The decision to topple the bronze statue of the city’s founder comes as efforts to scrub colonial names and symbols from public spaces intensify.

Montreal struck the name of British general Jeffery Amherst — a soldier who reportedly wanted to exterminate native inhabitants — from a city street last fall.

A teacher’s group in Ontario voted last summer to rename schools and buildings named after Sir John A. Macdonald, prime minister when the federal government approved the first residential schools in Canada, while a school in Saskatchewan named after a man who recommended residential schools for Indigenous youth is considering a name change.

The United States, meanwhile, is grappling with what to do with Confederate monuments, which to some symbolize white supremacy.

The sweeping debate about how to confront a checkered past has prompted some to worry about the erasure of history, a concern Savage addressed head-on.

“This is not about re-writing history, this is about acknowledging that it is not cast in bronze,” he told council. “We are all a product of our history but we do not have to be a prisoner to it.”

Savage added: “We can all be unshackled from what our history is, which sometimes holds us back from true reconciliation.”

Nova Scotia Mi’kmaq chiefs had called Friday for the statue to be taken down immediately, because a panel appointed in October to study how the city commemorates Cornwallis had not even met yet.

Mi’kmaq activist Rebecca Moore called the decision to remove the statue “surreal.”

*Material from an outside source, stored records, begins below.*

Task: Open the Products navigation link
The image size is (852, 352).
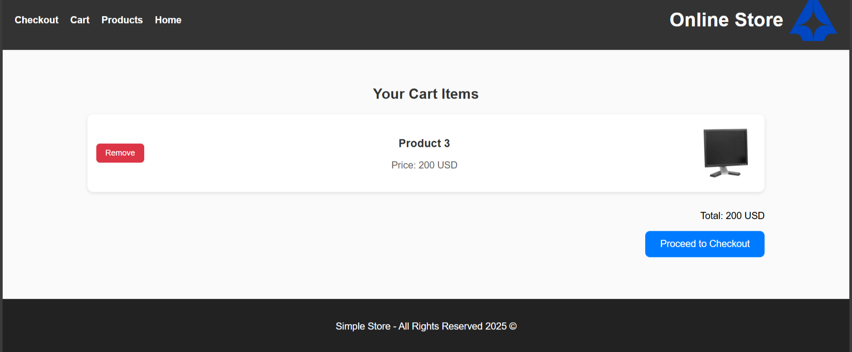Action: click(x=122, y=20)
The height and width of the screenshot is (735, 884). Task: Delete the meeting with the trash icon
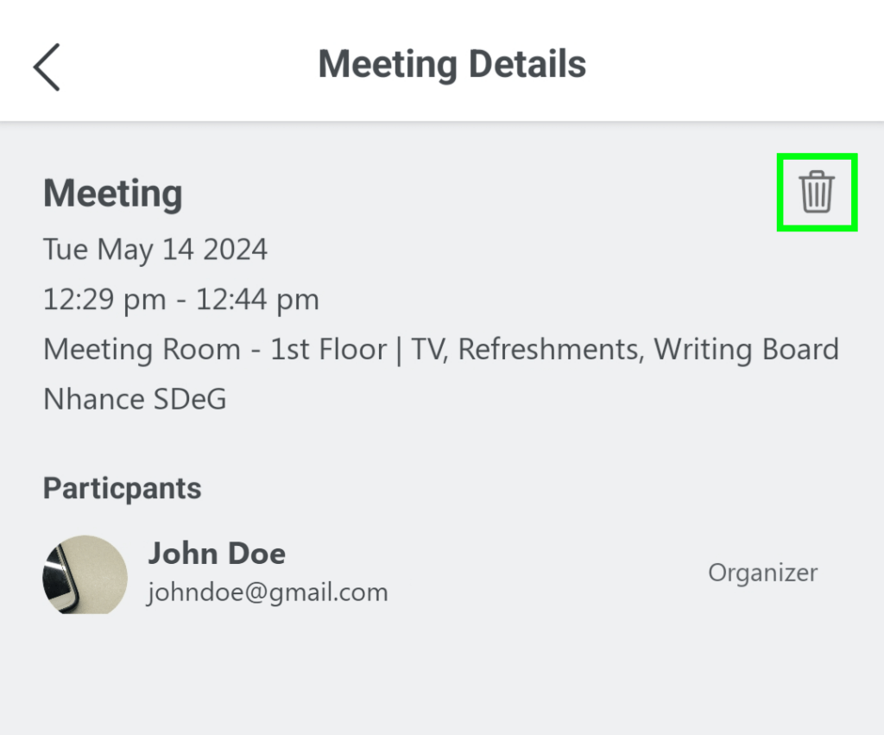click(x=816, y=191)
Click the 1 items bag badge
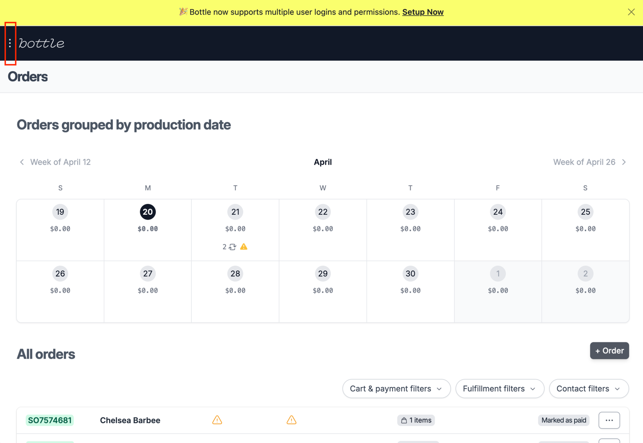 tap(416, 420)
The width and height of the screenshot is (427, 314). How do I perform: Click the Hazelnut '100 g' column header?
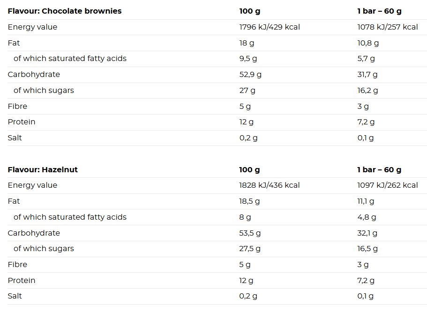pos(249,169)
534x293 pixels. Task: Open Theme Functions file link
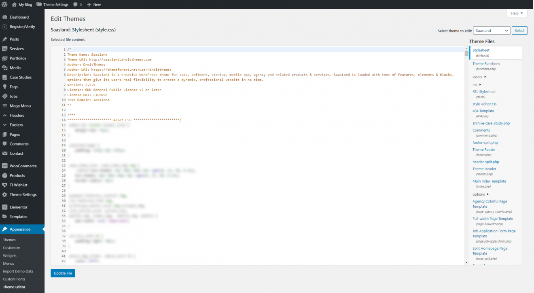tap(486, 64)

“We’ve been resisting this forever, like my whole life,” she said. “One of the great victories of having the statue come down is the reaffirmation that violence against Indigenous Peoples is wrong.”

Cornwallis is a disputed character seen by some as a brave leader who founded Halifax, but by others as the commander of a bloody and barbaric extermination campaign against Mi’kmaq inhabitants.

A staff report to council highlighted rising tensions around the statue, citing a planned protest Sunday that could result in clashes between protesters, damage to the statue and personal injury.

“If we want reconciliation, we pull down the statue immediately,” said Coun. Richard Zurawski. “Let’s end the 500 years of broken promises and take away this visual symbol of supremacy.”

But some councillors criticized acquiescing to demands under the threat of violence, noting that it set a dangerous precedent for city council’s decision making.

One councillor, Steve Adams, called for leaving the statue but also adding statues of Acadians, Mi’kmaqs and others in a “Founders’ Plaza” with interpretive panels.

“This is not the way to run a city, based on threats of violence,” he said.

Savage said the decision is “not about the threat of violence” or “being blackmailed.”

“I feel very strongly it’s the right thing to do,” he said, noting that he doesn’t want to bury the “lessons of history” or “hide the truth” and would consider the idea of a heritage park.

Halifax councillors voted last fall to launch a special advisory committee that would provide council with advice on what to do with Cornwallis commemorations, as well as make recommendations for honouring Indigenous history.

But the Assembly of Nova Scotia Mi’kmaq Chiefs has said it was frustrated with a process that has dragged on for “far too long.”

The assembly said it submitted names of potential Mi’kmaq panellists, but the committee had yet to be formed.

In a statement, the Halifax Military Heritage Preservation Society urged all parties to “re-engage in meaningful dialogue.”

“It’s unfortunate that council felt it necessary to remove and place the statue in temporary storage due to the concern for public safety,” the statement said. “This action has sidelined the special advisory committee process.”